--- DESCRIPTION OF THE TASK ---
In the entries below, find each line bearing the string "computer" and copy it.

--- GIVEN ENTRIES ---
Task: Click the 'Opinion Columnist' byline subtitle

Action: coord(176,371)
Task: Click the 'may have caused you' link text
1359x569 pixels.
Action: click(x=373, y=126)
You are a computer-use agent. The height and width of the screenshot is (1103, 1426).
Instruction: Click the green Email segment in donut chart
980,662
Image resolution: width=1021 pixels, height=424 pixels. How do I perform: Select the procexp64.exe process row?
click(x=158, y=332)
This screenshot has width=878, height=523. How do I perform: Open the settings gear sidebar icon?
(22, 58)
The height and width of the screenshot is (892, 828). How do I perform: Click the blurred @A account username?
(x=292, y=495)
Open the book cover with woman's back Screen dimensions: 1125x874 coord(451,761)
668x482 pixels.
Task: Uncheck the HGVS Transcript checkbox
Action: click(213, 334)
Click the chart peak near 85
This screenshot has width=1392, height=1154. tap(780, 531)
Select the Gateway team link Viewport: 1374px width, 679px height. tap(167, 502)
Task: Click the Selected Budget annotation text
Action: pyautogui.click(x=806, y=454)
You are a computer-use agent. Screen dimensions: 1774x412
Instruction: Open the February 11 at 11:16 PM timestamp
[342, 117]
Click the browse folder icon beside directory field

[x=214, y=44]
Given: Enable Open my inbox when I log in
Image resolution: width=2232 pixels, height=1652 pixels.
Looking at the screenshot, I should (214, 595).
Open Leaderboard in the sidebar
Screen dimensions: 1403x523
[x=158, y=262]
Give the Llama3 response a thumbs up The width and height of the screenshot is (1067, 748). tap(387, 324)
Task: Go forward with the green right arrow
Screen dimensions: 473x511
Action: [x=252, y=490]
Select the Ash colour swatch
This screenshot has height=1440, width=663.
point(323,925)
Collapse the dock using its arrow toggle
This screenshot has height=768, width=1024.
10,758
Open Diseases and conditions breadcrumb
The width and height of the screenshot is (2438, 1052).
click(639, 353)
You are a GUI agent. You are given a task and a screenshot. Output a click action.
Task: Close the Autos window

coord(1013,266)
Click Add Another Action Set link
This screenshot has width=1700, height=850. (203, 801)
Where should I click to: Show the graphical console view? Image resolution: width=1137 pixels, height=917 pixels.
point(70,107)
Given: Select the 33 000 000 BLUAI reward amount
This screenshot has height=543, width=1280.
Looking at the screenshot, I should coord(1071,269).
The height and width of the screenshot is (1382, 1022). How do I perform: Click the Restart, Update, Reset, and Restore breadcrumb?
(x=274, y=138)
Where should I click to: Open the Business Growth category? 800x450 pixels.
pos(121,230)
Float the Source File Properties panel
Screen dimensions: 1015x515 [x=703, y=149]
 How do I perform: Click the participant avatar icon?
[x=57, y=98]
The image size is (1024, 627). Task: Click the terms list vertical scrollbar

--- WRITTEN RESPONSE ---
You are a computer-use agent. The height and width of the screenshot is (1103, 1426).
You are a computer-use agent. Screen dimensions: 1774x412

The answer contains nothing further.